## [Provided data]
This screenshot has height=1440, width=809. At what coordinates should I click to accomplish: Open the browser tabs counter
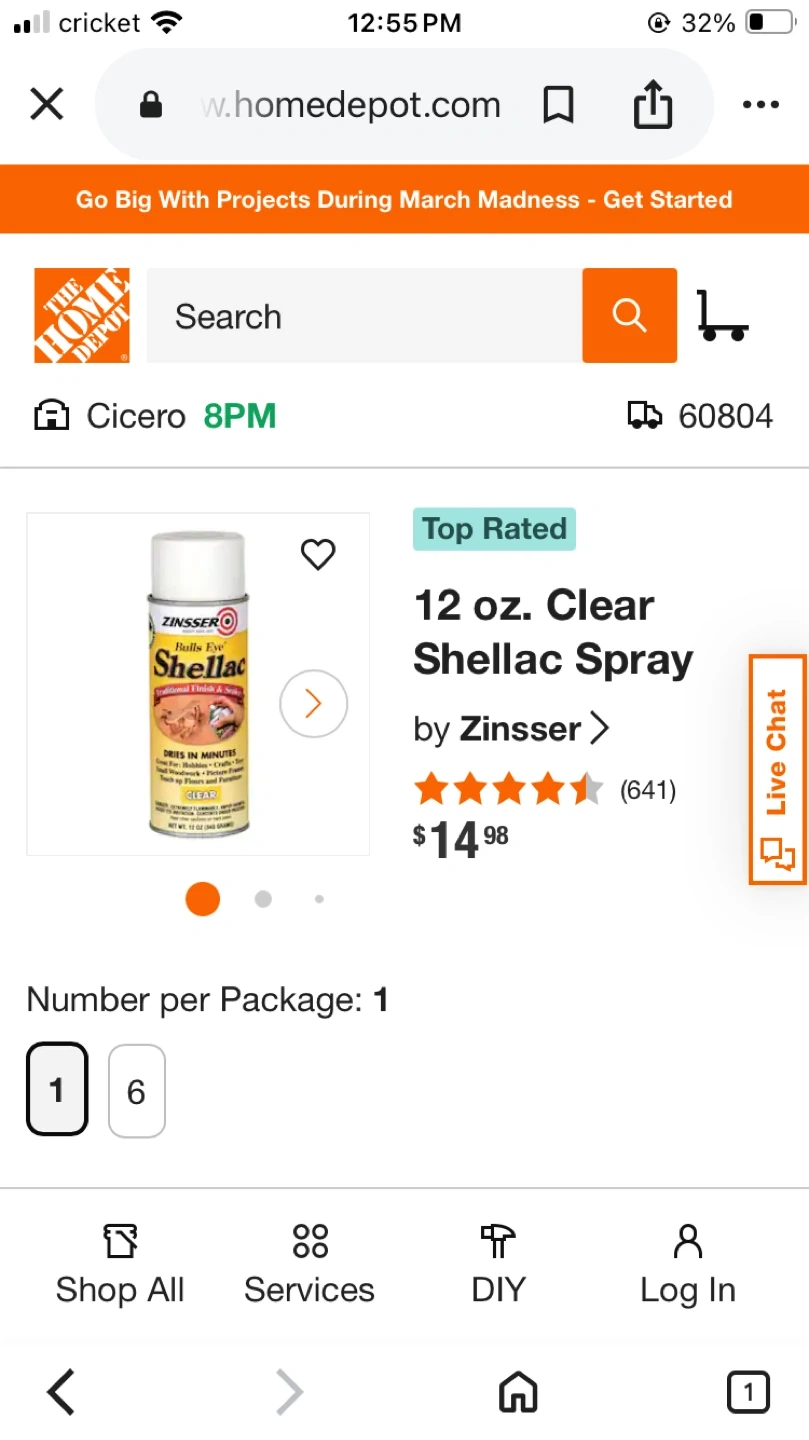point(747,1391)
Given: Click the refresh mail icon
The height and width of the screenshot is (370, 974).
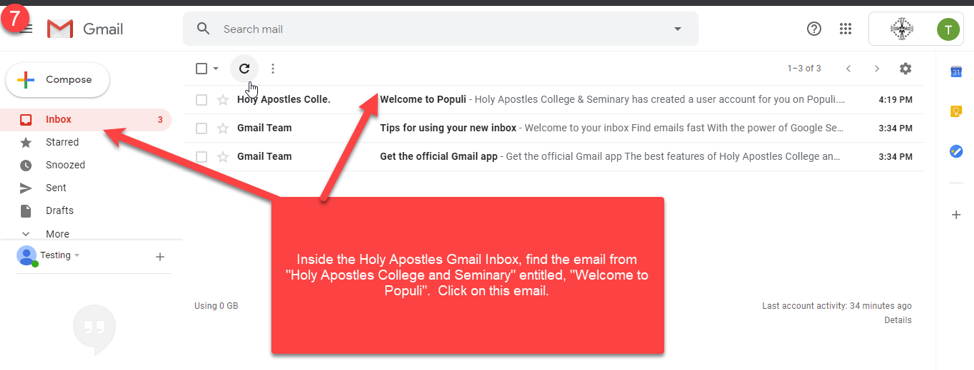Looking at the screenshot, I should [x=244, y=69].
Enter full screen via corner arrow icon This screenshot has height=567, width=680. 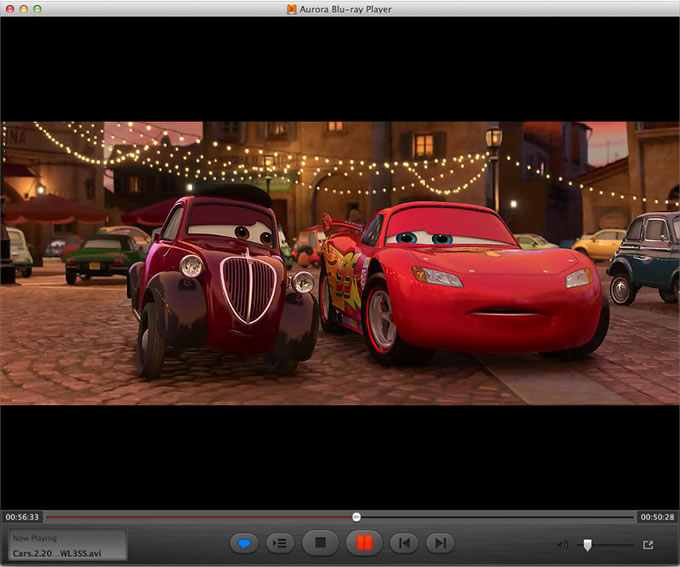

## [How to complete this task]
Please retype every record shown above, exactly as written, but without pictures.

## [Your solution]
This screenshot has height=1440, width=809. At what coordinates should I click to accomplish: Open the browser tabs counter
point(747,1391)
Given: Click the refresh mail icon
The height and width of the screenshot is (370, 974).
Looking at the screenshot, I should [x=244, y=69].
Enter full screen via corner arrow icon This screenshot has height=567, width=680. 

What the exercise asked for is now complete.